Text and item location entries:

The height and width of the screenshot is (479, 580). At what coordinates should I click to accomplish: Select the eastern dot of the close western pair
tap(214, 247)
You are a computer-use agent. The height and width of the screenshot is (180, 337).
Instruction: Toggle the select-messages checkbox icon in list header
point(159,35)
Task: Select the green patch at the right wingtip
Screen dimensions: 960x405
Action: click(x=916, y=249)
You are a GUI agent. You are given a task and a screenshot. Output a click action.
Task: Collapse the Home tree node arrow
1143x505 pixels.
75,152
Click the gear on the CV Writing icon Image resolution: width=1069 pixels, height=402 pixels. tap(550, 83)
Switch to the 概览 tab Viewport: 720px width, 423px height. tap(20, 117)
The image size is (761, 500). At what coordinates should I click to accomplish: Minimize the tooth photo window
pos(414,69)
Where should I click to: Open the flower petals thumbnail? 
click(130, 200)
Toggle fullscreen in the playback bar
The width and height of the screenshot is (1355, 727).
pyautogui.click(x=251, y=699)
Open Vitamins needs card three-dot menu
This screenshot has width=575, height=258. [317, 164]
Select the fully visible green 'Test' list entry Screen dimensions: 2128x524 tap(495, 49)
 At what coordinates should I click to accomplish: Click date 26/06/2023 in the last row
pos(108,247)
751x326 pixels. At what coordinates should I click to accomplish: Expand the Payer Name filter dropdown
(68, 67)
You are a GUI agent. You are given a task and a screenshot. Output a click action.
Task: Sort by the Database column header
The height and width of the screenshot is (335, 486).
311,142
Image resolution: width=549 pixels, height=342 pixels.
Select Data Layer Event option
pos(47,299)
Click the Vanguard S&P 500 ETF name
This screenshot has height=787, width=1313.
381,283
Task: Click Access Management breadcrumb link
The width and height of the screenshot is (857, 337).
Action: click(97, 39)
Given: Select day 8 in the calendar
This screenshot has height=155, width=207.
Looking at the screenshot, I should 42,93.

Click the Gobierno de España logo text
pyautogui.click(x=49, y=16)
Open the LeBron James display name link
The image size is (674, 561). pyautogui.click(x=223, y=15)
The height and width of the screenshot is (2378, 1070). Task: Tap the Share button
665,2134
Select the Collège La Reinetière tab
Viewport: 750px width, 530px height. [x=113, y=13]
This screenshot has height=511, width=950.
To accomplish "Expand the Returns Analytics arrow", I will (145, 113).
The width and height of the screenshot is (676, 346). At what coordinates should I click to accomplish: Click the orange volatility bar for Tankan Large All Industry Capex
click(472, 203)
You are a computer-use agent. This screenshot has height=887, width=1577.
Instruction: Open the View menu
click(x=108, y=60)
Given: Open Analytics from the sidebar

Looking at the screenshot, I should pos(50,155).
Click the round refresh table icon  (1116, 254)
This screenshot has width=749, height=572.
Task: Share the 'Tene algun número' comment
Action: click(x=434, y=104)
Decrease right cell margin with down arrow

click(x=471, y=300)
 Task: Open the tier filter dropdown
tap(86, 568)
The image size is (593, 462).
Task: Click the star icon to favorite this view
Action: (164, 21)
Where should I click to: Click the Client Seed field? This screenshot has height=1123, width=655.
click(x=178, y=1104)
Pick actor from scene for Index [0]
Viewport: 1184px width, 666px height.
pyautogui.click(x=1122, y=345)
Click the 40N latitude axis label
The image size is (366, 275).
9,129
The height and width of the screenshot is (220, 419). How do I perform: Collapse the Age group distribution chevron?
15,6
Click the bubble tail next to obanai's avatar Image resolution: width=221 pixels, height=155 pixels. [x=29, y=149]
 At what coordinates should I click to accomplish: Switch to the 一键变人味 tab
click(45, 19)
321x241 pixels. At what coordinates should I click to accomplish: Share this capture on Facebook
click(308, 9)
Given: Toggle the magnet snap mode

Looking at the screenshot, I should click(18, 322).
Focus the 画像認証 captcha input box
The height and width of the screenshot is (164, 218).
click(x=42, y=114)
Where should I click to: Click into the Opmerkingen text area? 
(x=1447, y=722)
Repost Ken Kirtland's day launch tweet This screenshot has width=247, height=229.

**Directions for this task:** Could you reproduce these lines with "Screen dimensions" swapped for "Display size" wherever it occurs, changing nothing else?

**Written reply:**
The height and width of the screenshot is (479, 580). At what coordinates should I click to accomplish: Select the eastern dot of the close western pair
tap(214, 247)
You are a computer-use agent. The height and width of the screenshot is (180, 337).
Instruction: Toggle the select-messages checkbox icon in list header
point(159,35)
Task: Select the green patch at the right wingtip
Display size: 960x405
Action: click(x=916, y=249)
You are a GUI agent. You are given a task and a screenshot. Output a click action.
Task: Collapse the Home tree node arrow
1143x505 pixels.
75,152
Click the gear on the CV Writing icon Image resolution: width=1069 pixels, height=402 pixels. tap(550, 83)
Switch to the 概览 tab Viewport: 720px width, 423px height. tap(20, 117)
The image size is (761, 500). At what coordinates should I click to accomplish: Minimize the tooth photo window
pos(414,69)
Where should I click to: Open the flower petals thumbnail? 
click(130, 200)
Toggle fullscreen in the playback bar
The width and height of the screenshot is (1355, 727).
pyautogui.click(x=251, y=699)
Open Vitamins needs card three-dot menu
This screenshot has width=575, height=258. [317, 164]
Select the fully visible green 'Test' list entry Display size: 2128x524 tap(495, 49)
 At what coordinates should I click to accomplish: Click date 26/06/2023 in the last row
pos(108,247)
751x326 pixels. At what coordinates should I click to accomplish: Expand the Payer Name filter dropdown
(68, 67)
You are a GUI agent. You are given a task and a screenshot. Output a click action.
Task: Sort by the Database column header
The height and width of the screenshot is (335, 486).
311,142
Image resolution: width=549 pixels, height=342 pixels.
Select Data Layer Event option
pos(47,299)
Click the Vanguard S&P 500 ETF name
This screenshot has height=787, width=1313.
381,283
Task: Click Access Management breadcrumb link
The width and height of the screenshot is (857, 337).
Action: click(97, 39)
Given: Select day 8 in the calendar
This screenshot has height=155, width=207.
Looking at the screenshot, I should 42,93.

Click the Gobierno de España logo text
pyautogui.click(x=49, y=16)
Open the LeBron James display name link
The image size is (674, 561). pyautogui.click(x=223, y=15)
The height and width of the screenshot is (2378, 1070). Task: Tap the Share button
665,2134
Select the Collège La Reinetière tab
Viewport: 750px width, 530px height. [x=113, y=13]
This screenshot has height=511, width=950.
To accomplish "Expand the Returns Analytics arrow", I will (145, 113).
The width and height of the screenshot is (676, 346). At what coordinates should I click to accomplish: Click the orange volatility bar for Tankan Large All Industry Capex
click(472, 203)
You are a computer-use agent. This screenshot has height=887, width=1577.
Instruction: Open the View menu
click(x=108, y=60)
Given: Open Analytics from the sidebar

Looking at the screenshot, I should pos(50,155).
Click the round refresh table icon  (1116, 254)
This screenshot has width=749, height=572.
Task: Share the 'Tene algun número' comment
Action: click(x=434, y=104)
Decrease right cell margin with down arrow

click(x=471, y=300)
 Task: Open the tier filter dropdown
tap(86, 568)
The image size is (593, 462).
Task: Click the star icon to favorite this view
Action: (164, 21)
Where should I click to: Click the Client Seed field? This screenshot has height=1123, width=655.
click(x=178, y=1104)
Pick actor from scene for Index [0]
Viewport: 1184px width, 666px height.
pyautogui.click(x=1122, y=345)
Click the 40N latitude axis label
The image size is (366, 275).
9,129
The height and width of the screenshot is (220, 419). How do I perform: Collapse the Age group distribution chevron?
15,6
Click the bubble tail next to obanai's avatar Image resolution: width=221 pixels, height=155 pixels. [x=29, y=149]
 At what coordinates should I click to accomplish: Switch to the 一键变人味 tab
click(45, 19)
321x241 pixels. At what coordinates should I click to accomplish: Share this capture on Facebook
click(308, 9)
Given: Toggle the magnet snap mode

Looking at the screenshot, I should click(18, 322).
Focus the 画像認証 captcha input box
The height and width of the screenshot is (164, 218).
click(x=42, y=114)
Where should I click to: Click into the Opmerkingen text area? 
(x=1447, y=722)
Repost Ken Kirtland's day launch tweet This screenshot has width=247, height=229.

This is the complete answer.